111220-PHS football 3-CPT

Palisade's Caleb Hicks, 34, celebrates with a teammate after a touchdown in the Bulldogs' 42-0 victory over Eagle Valley last week. The Bulldogs were one spot out of a Class 3A playoff berth. Mead, seeded fifth, dropped out of the playoffs Monday when its team was exposed to the coronavirus, but CHSAA announced in October that once the brackets were drawn, they would not be redone if a team could not play.

In yet another strange twist in an ever-twisting high school football season, fifth-seeded Mead High School announced Monday morning it will not compete in the Class 3A state playoffs because its team was exposed to the coronavirus.

That revelation came less than 24 hours after the Colorado High School Activities Association released the playoff brackets.

So, what to do?

Instead of elevating the No. 9 team in the seeding index into a first-round game — in this case, Palisade — and adjusting the seeds, the game goes down as a forfeit.

“I am not a lucky guy right now,” Palisade coach Joe Ramunno said Monday afternoon.

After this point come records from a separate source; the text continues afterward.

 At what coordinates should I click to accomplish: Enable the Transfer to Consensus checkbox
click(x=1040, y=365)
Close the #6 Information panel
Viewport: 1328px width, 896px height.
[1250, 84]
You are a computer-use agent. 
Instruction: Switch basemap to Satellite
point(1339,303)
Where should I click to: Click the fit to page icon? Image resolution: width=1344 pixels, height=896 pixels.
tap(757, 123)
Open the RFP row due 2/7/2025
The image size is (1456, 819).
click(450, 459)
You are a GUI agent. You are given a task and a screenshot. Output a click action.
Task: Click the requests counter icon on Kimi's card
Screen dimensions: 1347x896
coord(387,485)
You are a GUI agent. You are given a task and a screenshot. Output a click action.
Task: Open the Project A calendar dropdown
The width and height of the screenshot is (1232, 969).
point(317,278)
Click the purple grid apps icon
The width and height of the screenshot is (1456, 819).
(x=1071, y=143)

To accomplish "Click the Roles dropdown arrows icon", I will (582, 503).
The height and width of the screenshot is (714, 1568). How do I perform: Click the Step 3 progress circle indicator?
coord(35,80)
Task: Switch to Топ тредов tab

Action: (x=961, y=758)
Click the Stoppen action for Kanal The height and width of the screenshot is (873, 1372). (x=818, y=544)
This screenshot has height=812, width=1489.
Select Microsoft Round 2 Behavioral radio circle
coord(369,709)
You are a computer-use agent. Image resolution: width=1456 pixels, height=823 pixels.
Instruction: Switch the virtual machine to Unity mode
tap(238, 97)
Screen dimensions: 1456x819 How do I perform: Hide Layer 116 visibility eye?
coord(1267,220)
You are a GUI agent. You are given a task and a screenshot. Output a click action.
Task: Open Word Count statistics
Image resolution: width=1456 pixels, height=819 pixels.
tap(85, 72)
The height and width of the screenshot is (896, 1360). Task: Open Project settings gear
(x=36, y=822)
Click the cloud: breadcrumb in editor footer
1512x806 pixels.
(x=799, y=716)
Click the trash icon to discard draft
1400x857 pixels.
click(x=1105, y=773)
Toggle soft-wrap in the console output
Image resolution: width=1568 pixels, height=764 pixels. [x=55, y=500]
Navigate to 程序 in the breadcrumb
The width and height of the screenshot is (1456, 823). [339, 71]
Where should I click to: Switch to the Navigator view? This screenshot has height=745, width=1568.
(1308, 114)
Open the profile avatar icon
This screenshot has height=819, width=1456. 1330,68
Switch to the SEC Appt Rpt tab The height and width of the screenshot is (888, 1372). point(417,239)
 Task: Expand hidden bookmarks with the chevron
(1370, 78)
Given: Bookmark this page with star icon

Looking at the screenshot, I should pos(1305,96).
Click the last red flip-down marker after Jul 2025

When CHSAA received a variance from the state to allow football to be played in the fall, the association announced that once the playoff bracket was drawn, it would not be changed if a team was unable to play.

“I guess they found out about 7:45 (Sunday night),” Ramunno said of Mead needing to quarantine, less than eight hours after the bracket was released.

Since no games have been played, some questioned why CHSAA wouldn’t adjust to allow for a full eight-team field, especially this season, when schools, coaches and players have made adjustments on the fly on a weekly basis.

“Come on, man, the ink isn’t even dry on the bracket,” Ramunno said. The Bulldogs won the 3A Western Slope Conference with a 4-1 WSC record, but Evergreen, the conference runner-up, received the No. 7 playoff seed based on its higher seeding index.

Because the playoff field was reduced this season, conference champions were not guaranteed a berth, unlike other seasons.

“It’s too bad because you deprive … it’s us this time, but it’s a bummer. I’d be bummed for everybody, just like I am for Mead,” Ramunno said.

“That’s devastating to those kids. They’re an awfully good football team and they’ve worked awful hard.”

The Mesa County Public Health Department’s recent restrictions allow for groups of no more than 10 people and announced last week that no more football games could be played in the county.

However, had Palisade made the playoffs, arrangements would have been made to allow the Bulldogs to practice.

School District 51 Athletic Director Paul Cain said he had talked with some school officials in neighboring counties to arrange for practice facilities.

Having Palisade practice at Grand Valley High School in Parachute was a possibility, and Ramunno said he had talked with Delta coach Ben Johnson about using the Panthers’ practice field.

Ramunno said the Bulldogs could have broken into position pods for drills most of the week and just have one full team workout to prepare if necessary.

With the new restrictions in place, the four District 51 football teams will not play a seventh game this week, which is an option for teams not making the playoffs.

With the season over, Cain is finalizing the master basketball schedule in the hopes that season is played, and Ramunno is teaching his weight lifting and industrial arts classes online, hoping students can return to the building at some point and finish the dog houses they’ve been building.

Despite missing the playoffs, Ramunno is glad the district opted to play this fall.

“You’ve gotta be thankful we got six games in,” he said. “A lot didn’t.”